In October 2015, the company changed its name to Bastion Collective.

In January 2016, the company acquired Melbourne and Sydney-based research agency Latitude Insights, renaming it Bastion Latitude.

In March 2017, the company received media coverage for its policy of unlimited leave for its staff. In October, the company hired former US Air Force fighter pilot Dax Cornelius to launch its expansion in the United States. It opened an office in Irvine, California, and in 2018 formed its U.S. footprint with the acquisitions of digital marketing firm Rare Branding and web-app development firm Digital Brand Group (DBG), followed by LFPR, a social media and public relations company. Rare Branding and DBG were merged to form Bastion Rare, and LFPR was rebranded as Bastion Elevate.

In May 2018, the company launched Bastion China, an advisory firm for companies doing business with China, and Bastion Engage, a community and government engagement agency.
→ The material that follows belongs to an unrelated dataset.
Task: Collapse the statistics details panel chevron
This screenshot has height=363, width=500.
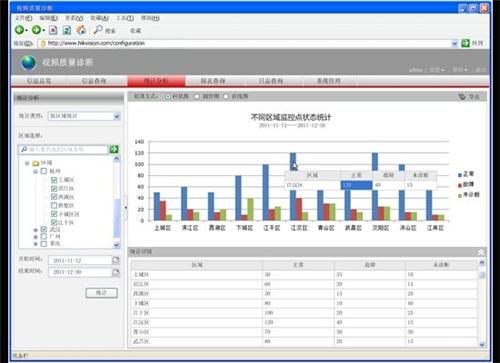Action: click(481, 252)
In July, the company launched creative agency Bastion State. In October, the company announced it was buying a stake in Sydney, Australia-based agency Banjo. In November, the company acquired social research company Stable Research, and Melbourne-based production house Bengar Films. Bengar Films was merged with Bastion's production business Bastion Stadium to form Bastion Films.

In November 2019, Bastion acquired a Highland Park, California-based consumer insights and strategy agency db5. In 2020, Peter Harris was appointed as the CEO of Bastion Insights, coming from his CEO position at Potentiate.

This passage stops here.